Please rewrite the material from the line containing "You are a computer-use" through the line containing "Instruction: Click the share icon in toolbar", changing "share icon" to "upload icon" and leaving everything else the same.

• **Dataset records**:
================

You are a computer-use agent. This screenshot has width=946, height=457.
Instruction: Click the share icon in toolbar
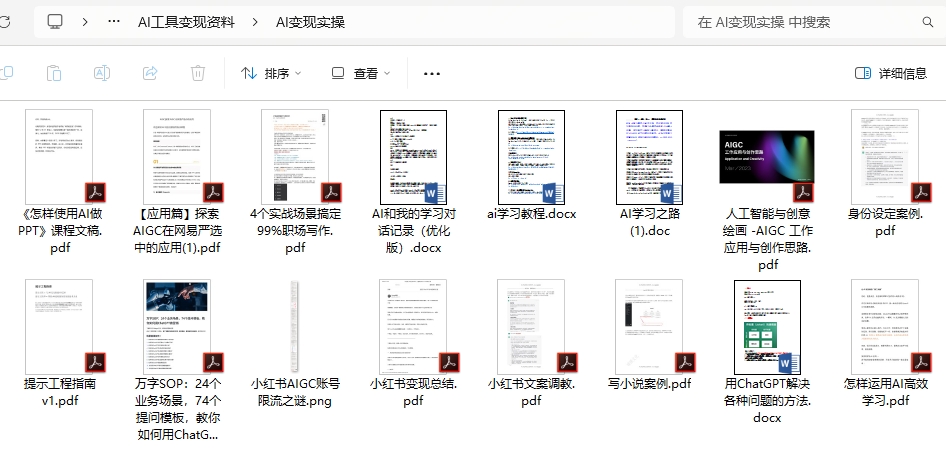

================

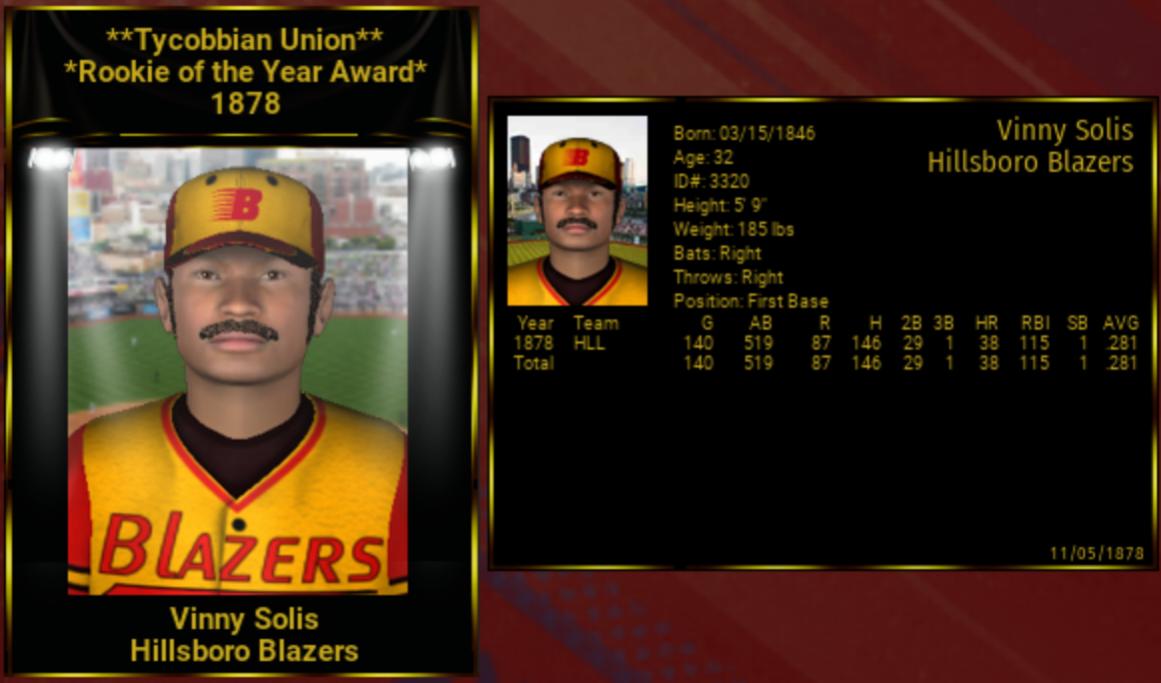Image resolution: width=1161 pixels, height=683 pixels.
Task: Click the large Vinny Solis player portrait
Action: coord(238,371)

================

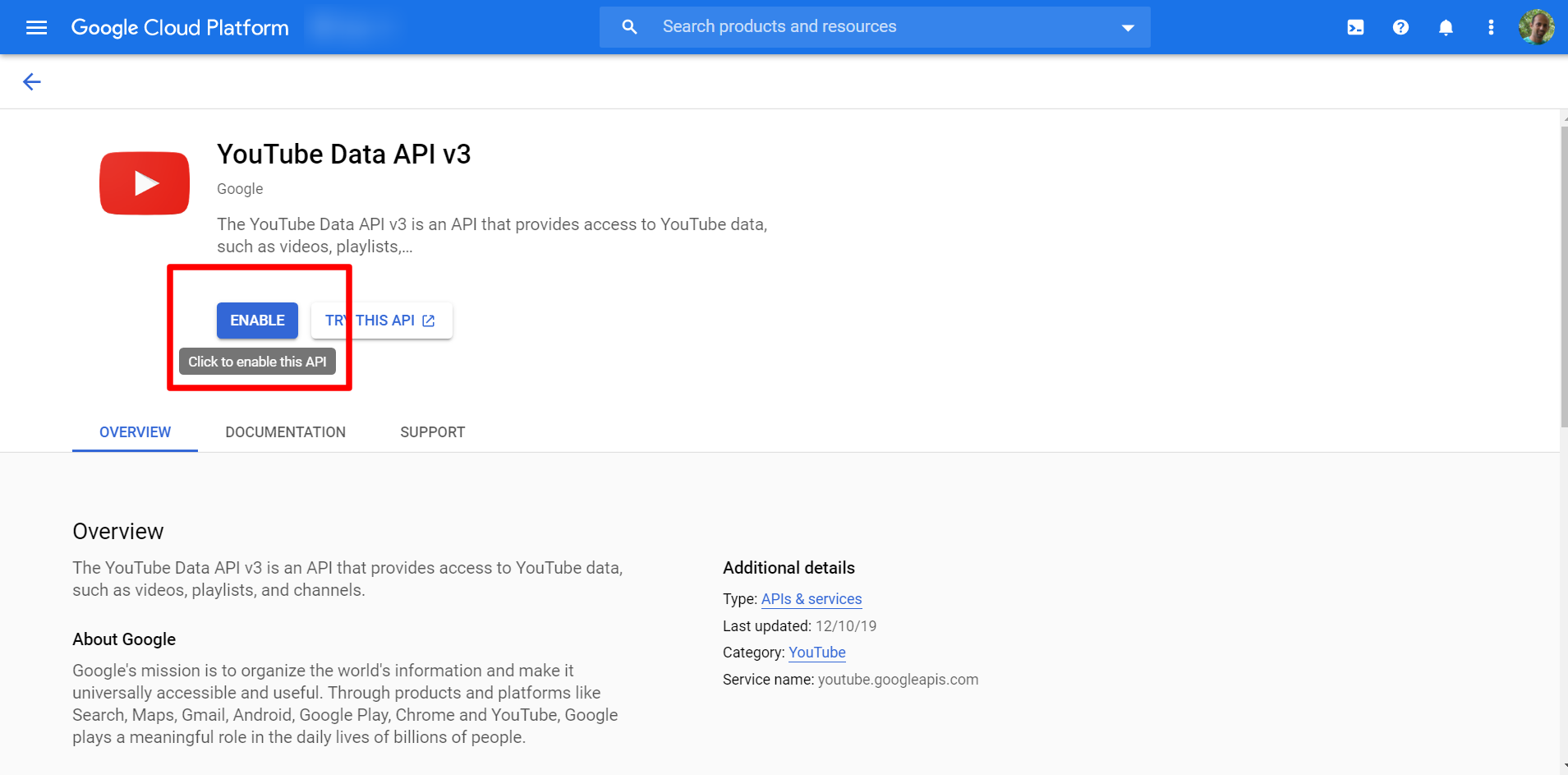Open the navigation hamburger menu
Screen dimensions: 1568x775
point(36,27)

================

• **Response**:
You are a computer-use agent. This screenshot has width=946, height=457.
Instruction: Click the upload icon in toolbar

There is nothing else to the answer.